Did you think that your high school production of “The Music Man” would be the last time you’d be on stage? Think again!

Special K! – a full-length musical production – is the highlight of spring quarter for much of the Kellogg population. It involves nearly 100 students, including the 24 member live show cast, 12 member band, 3 separate casts for short digital films, a feature film cast, a slew of writers, a full-fledged tech crew, a marketing army and many more. Plus, the 1000+ audience members who came out to see the production during it’s 5-show run.

In true Kellogg fashion, the show is entirely student written, produced, choreographed, directed, and marketed. It has corporate sponsors. It has a full length feature film. It operates on a self-raised budget that is larger than many of our salaries coming into Kellogg. This is not your grandma’s variety show, oh no. Granted, we had a former Broadway dancer turned business school student to oversee all of the group numbers this year, so we may have been at a slight advantage…

This year’s show took place in the year 2042, in the bunker of a former Kellogg student who decided to build a bomb shelter and delay his graduation upon hearing that the Keg was closing (oh, and that a meteor was hurdling towards Earth…but mostly the Keg thing).

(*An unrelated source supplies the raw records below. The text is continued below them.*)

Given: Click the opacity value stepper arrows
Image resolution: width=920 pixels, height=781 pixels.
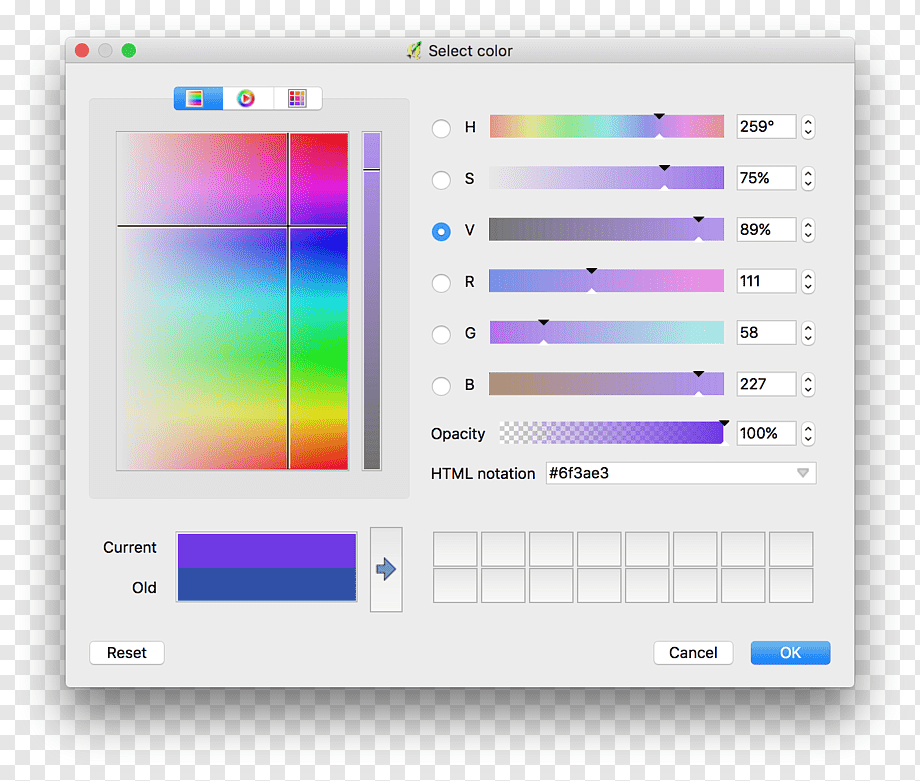Looking at the screenshot, I should [x=808, y=434].
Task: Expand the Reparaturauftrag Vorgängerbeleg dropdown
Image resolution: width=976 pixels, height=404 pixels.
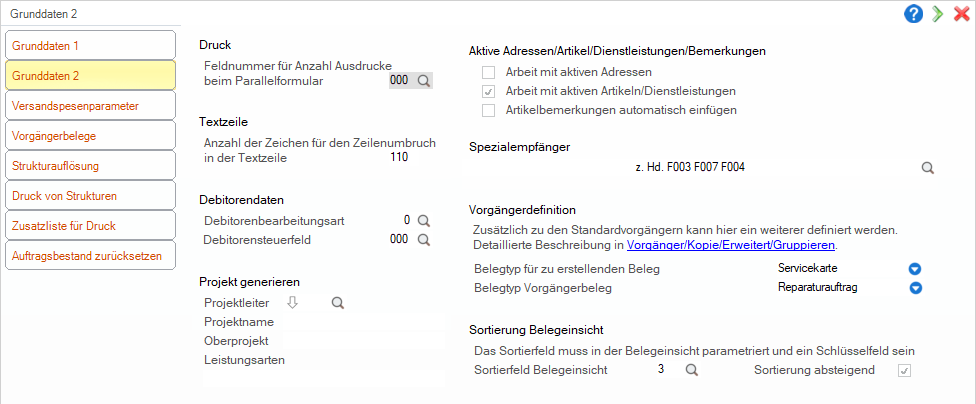Action: click(x=914, y=288)
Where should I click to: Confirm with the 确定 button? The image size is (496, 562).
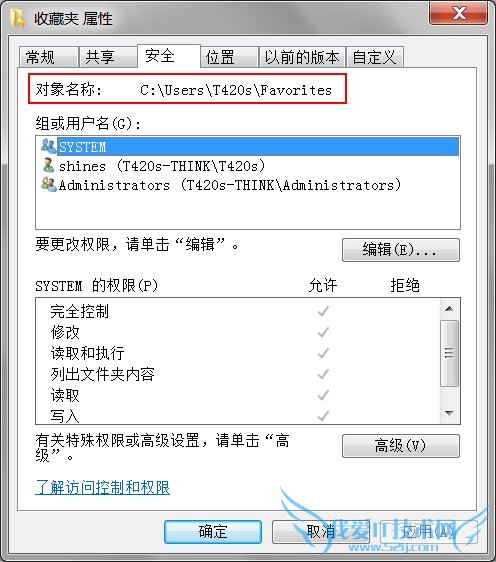click(x=213, y=532)
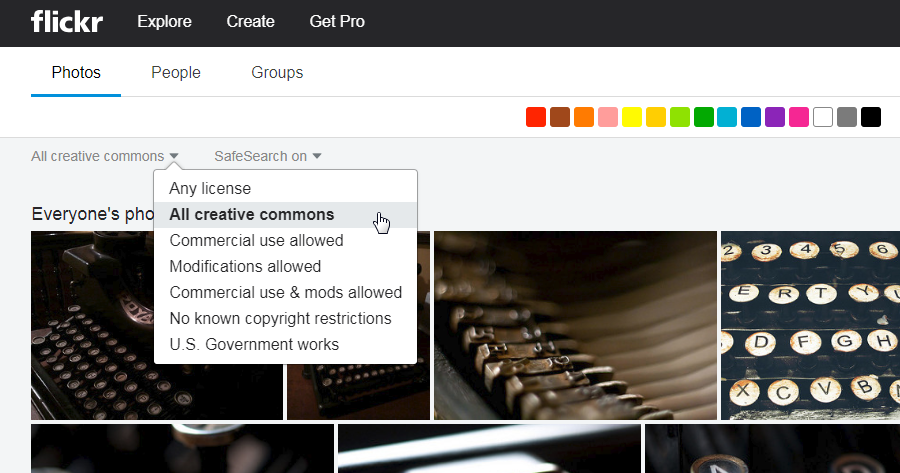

Skits and song parodies abounded, including:

  • “Rolling in the Dough” (to Adele’s “Rolling in the Deep”) about  self-help group for students who are choosing to go into less-than-lucrative non-profit careers
  • “Get Your MBA” (to Gaga’s “Born This Way”)
  • “Big Donor” (to the Broadway classic, “Big Spender”, about Dean Blount’s quest to find alumni donations for the new building capital campaign…she saw the show. She laughed.)
  • …among many more

Although none of the show content goes online (we are business school students, after all, and generate a significant amount of revenue through DVD sales), we did release a teaser in the winter to build anticipation for the production.

The end of Act I, finishing up “First Year is Over”, a parody of Florence + the Machine’s “The Dog Days Are Over”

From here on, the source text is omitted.